上島が見に来たのは「ゲンジ」という大手寿司チェーンと共同開発した「ハッピー弁当」。ラベルにはTABLE FOR TWOのロゴが。この商品の代金12.49ドル(約1400円)から、25セントがアメリカの学校給食に回る。中身は、枝豆入りのおいなりさんとトロ・サーモン。酢飯は玄米で、ミネラル豊富なスーパーフード、キヌアも入っている。

「アメリカでは社員食堂より、お店やレストラン、食品企業で導入するほうがマッチしています。まだ支援を必要とする子どもは世の中にたくさんいるので、拡大していく必要があると思っています」(上島)

試食したニューヨーカーの反応も上々。この弁当プロジェクトを足掛かりに、アメリカでの給食支援をまだまだ広げるつもりだ。

~村上龍の編集後記~

小暮さんの著書に「学生時代はピアス&モヒカンだった」とあった。

元モヒカンの青年が、人工心臓研究、マッキンゼーを経て、社会事業、いい感じだなと思った。

社会に貢献したい世界をより良く変えたいという若者が増えている

その活動は、できれば、利益を生むビジネスであるべきだ。

テーブル・フォー・ツーは、「飢餓と飽食、双方の解決」という経済合理性に支えられている。

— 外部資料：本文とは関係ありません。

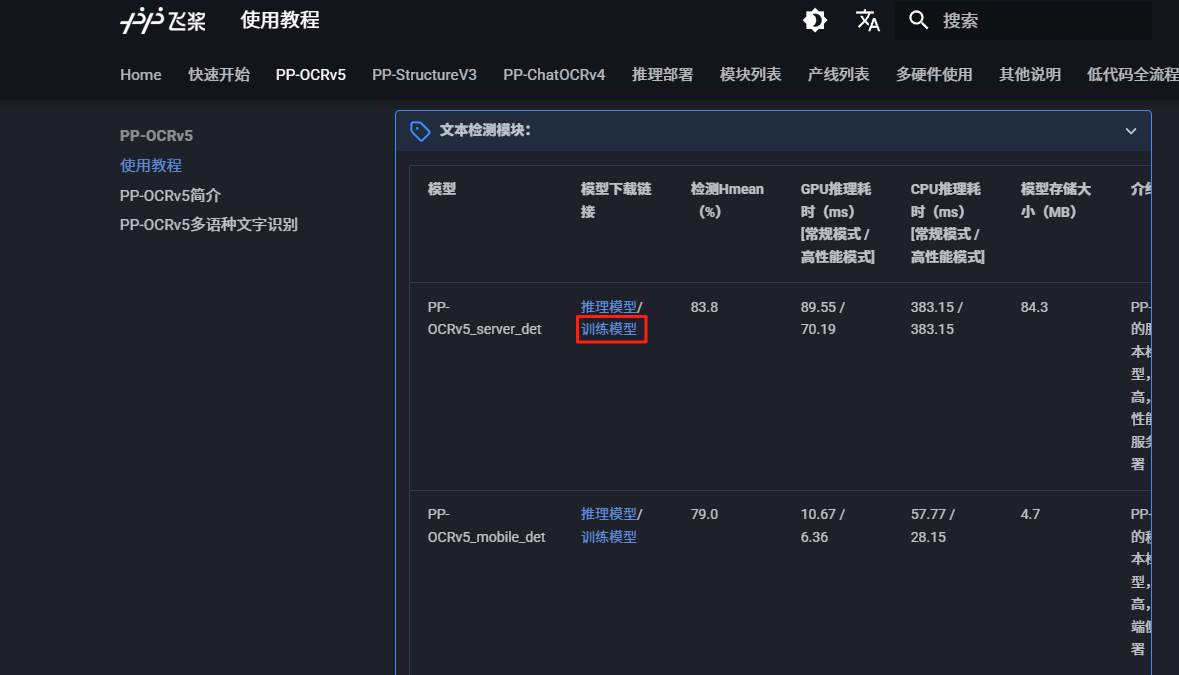Open the Home tab
This screenshot has width=1179, height=675.
click(x=141, y=75)
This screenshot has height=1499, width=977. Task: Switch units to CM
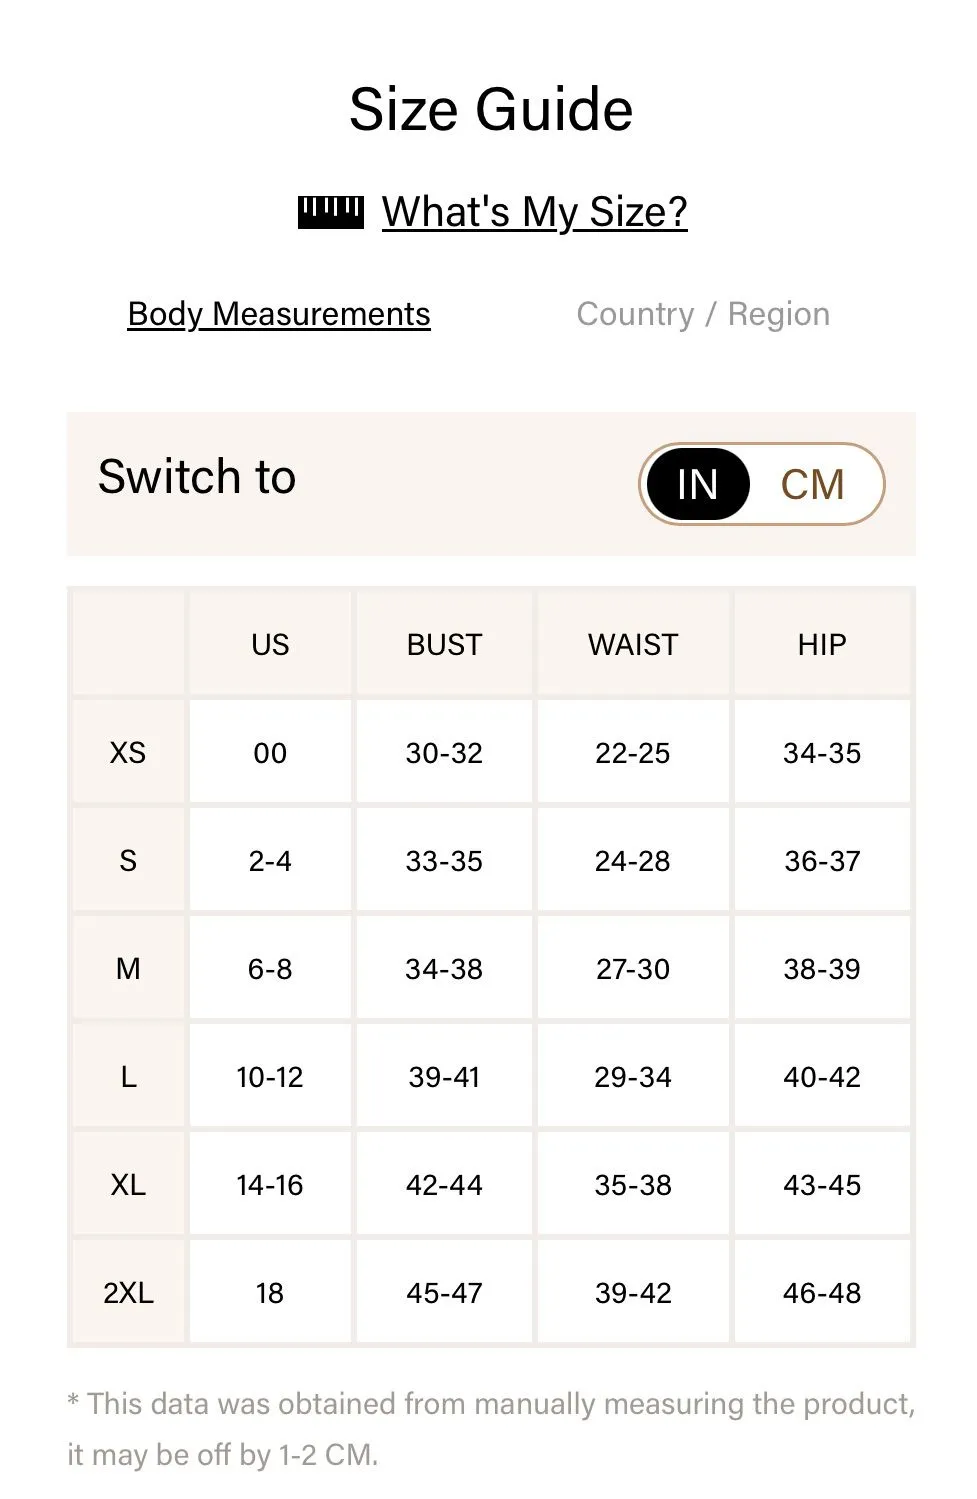point(812,485)
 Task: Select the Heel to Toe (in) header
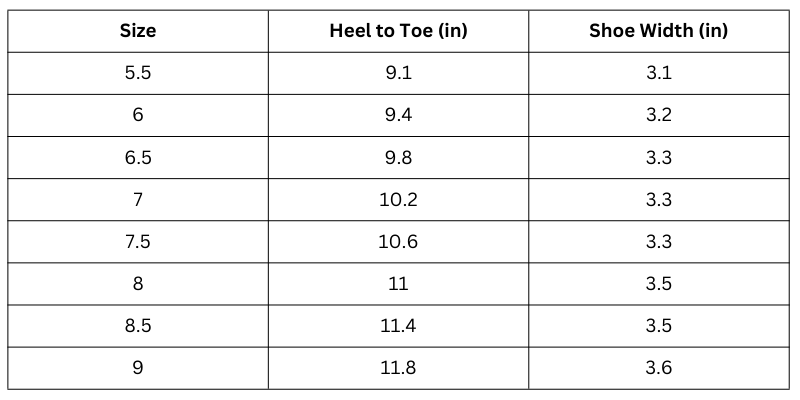tap(398, 30)
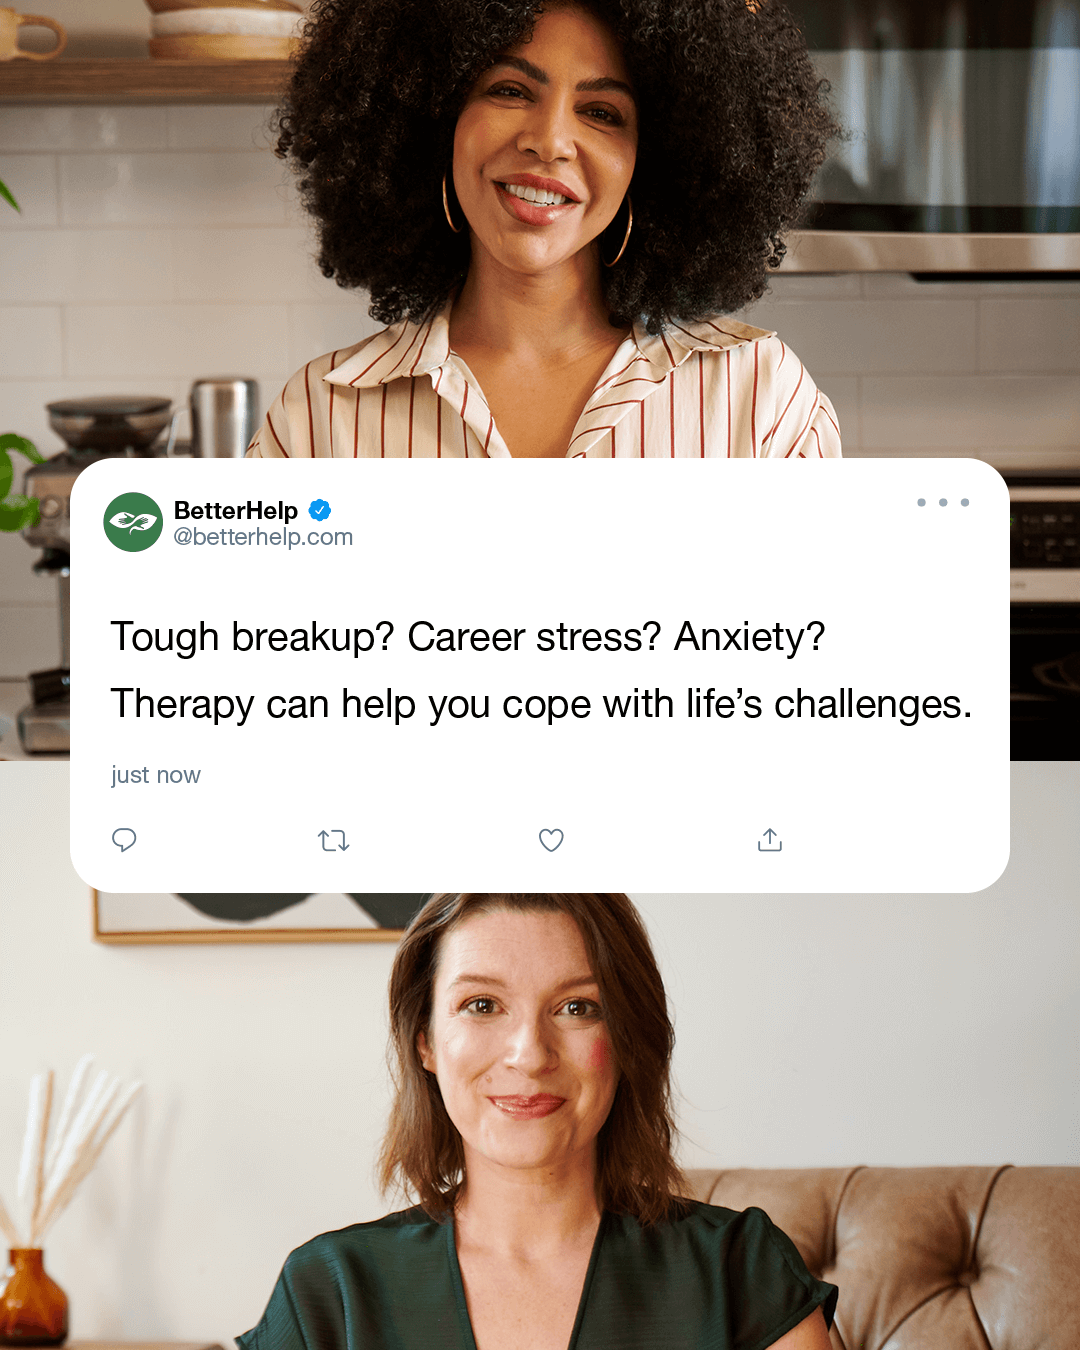The width and height of the screenshot is (1080, 1350).
Task: Open the BetterHelp account name
Action: [x=236, y=510]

そのポリシーが浸透すれば、事業規模は拡大する。

年間取扱高100億円を目指して欲しい、そう言うと、「型にはめられるのが大嫌いな青年は笑顔でうなずいた

<出演者略歴>

小暮真久(こぐれ・まさひさ)1972年、東京都生まれ。早稲田大学理工学部卒業。1999年、マッキンゼー東京支社入社。2005年、松竹入社。2007年、TABLE FOR TWO International創設。